- _Aim of the task_
Within the entries below, find each line containing the word "will" and copy it.

(Stored entries)
◇ ◇ ◇ ◇ ◇
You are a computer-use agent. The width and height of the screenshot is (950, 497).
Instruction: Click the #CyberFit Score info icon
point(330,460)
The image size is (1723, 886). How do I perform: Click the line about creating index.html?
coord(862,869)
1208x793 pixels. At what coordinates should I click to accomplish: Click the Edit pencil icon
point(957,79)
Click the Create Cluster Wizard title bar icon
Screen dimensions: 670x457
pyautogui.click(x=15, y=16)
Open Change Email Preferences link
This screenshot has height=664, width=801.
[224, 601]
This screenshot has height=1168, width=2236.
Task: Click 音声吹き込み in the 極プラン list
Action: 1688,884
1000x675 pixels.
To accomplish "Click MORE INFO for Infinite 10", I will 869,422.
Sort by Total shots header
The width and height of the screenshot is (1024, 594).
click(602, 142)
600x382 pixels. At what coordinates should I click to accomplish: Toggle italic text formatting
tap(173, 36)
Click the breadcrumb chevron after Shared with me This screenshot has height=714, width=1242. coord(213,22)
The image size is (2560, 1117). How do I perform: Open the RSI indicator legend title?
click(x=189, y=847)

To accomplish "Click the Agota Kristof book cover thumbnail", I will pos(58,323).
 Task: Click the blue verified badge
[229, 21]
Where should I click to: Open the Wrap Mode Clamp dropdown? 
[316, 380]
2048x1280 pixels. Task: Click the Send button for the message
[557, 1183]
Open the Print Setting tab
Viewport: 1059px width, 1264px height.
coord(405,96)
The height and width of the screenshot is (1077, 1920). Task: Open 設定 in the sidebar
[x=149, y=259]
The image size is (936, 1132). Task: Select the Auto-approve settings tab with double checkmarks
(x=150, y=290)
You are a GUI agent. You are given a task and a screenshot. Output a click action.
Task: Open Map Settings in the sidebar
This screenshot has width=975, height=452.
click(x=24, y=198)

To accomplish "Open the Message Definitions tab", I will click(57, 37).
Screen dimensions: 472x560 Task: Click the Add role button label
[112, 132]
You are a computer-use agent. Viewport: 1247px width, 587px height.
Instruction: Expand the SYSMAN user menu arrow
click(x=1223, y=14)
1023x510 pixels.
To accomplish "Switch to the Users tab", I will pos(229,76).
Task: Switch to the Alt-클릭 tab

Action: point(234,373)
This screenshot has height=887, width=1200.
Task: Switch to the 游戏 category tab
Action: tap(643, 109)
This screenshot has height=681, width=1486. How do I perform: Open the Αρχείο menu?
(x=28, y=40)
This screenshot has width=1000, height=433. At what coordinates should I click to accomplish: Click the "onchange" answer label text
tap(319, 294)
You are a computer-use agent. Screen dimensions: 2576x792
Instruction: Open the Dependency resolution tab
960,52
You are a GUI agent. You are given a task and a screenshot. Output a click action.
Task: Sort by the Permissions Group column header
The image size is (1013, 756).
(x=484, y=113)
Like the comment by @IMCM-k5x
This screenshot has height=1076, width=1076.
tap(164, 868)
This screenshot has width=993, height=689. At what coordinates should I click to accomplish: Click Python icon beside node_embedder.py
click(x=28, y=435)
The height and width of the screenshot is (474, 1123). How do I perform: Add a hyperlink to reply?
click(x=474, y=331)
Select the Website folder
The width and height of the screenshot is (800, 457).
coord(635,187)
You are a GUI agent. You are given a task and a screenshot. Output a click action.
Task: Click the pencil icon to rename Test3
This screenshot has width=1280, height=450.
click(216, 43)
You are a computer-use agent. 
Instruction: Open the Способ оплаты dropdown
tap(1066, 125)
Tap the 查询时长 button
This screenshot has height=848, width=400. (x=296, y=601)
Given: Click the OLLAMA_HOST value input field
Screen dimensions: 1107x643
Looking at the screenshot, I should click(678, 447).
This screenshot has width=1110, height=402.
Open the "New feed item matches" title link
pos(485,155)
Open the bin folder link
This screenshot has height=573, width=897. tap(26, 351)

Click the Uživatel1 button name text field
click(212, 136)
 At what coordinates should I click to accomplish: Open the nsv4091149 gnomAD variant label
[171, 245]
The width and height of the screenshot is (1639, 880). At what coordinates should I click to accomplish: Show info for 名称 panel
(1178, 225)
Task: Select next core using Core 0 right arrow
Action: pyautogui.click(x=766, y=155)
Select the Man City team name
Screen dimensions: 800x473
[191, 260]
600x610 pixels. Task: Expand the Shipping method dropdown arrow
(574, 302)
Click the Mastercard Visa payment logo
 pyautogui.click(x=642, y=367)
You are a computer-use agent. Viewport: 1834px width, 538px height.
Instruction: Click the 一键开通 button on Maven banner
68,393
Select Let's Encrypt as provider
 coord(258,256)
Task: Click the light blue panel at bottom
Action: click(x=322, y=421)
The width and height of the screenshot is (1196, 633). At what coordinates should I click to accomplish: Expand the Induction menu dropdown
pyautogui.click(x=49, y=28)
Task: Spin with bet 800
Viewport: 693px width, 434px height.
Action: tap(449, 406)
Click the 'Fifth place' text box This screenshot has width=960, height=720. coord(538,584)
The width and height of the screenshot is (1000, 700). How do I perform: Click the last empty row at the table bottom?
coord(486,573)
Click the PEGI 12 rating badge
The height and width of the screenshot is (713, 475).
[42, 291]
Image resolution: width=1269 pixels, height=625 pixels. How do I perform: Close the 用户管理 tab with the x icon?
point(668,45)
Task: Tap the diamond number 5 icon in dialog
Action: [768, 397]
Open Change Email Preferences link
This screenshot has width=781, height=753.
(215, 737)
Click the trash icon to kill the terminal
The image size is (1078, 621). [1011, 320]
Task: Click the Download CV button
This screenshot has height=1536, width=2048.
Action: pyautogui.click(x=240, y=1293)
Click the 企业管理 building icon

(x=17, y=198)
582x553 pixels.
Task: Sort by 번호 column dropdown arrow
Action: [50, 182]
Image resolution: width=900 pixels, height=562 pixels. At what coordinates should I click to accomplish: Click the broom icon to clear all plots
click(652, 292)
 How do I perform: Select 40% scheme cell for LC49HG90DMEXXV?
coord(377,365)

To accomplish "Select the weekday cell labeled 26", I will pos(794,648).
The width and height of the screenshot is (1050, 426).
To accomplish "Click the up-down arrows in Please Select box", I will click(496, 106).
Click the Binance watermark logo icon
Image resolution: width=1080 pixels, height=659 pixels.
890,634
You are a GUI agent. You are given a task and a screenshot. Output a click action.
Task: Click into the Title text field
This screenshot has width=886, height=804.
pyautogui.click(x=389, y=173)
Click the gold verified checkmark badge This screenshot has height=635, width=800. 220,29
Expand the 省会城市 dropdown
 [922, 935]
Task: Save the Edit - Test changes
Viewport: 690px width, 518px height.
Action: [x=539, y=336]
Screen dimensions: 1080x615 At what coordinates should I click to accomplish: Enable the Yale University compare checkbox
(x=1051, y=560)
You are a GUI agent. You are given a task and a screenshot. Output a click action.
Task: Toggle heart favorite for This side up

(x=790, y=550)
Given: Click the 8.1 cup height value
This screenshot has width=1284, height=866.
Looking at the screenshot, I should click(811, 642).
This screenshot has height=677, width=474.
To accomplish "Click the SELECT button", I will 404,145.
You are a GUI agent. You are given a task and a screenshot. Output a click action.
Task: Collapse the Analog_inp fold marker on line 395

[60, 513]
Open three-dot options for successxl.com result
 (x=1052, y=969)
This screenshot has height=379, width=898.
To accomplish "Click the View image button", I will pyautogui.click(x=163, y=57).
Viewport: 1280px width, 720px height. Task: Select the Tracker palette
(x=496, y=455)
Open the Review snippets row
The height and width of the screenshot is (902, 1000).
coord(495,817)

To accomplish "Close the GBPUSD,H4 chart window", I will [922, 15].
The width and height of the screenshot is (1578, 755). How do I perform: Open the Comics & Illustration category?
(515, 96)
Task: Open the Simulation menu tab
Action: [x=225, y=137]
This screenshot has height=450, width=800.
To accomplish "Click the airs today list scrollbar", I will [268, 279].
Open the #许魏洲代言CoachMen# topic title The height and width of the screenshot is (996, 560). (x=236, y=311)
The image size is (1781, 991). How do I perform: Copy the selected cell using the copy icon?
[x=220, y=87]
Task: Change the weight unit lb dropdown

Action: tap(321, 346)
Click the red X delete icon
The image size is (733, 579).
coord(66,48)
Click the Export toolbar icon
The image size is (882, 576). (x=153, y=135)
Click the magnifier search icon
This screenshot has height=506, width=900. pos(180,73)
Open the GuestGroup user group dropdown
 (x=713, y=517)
◇ ◇ ◇ ◇ ◇
- _Answer section_
To accomplish "Click MORE INFO for Infinite 10", I will 869,422.
To accomplish "Click the Agota Kristof book cover thumbnail", I will pos(58,323).
To accomplish "Open the Message Definitions tab", I will click(57, 37).
To accomplish "Switch to the Users tab", I will pos(229,76).
To accomplish "Select the weekday cell labeled 26", I will pos(794,648).
To accomplish "Click the up-down arrows in Please Select box", I will click(496, 106).
To accomplish "Click the SELECT button", I will 404,145.
To accomplish "Click the View image button", I will pyautogui.click(x=163, y=57).
To accomplish "Close the GBPUSD,H4 chart window", I will [922, 15].
To accomplish "Click the airs today list scrollbar", I will [268, 279].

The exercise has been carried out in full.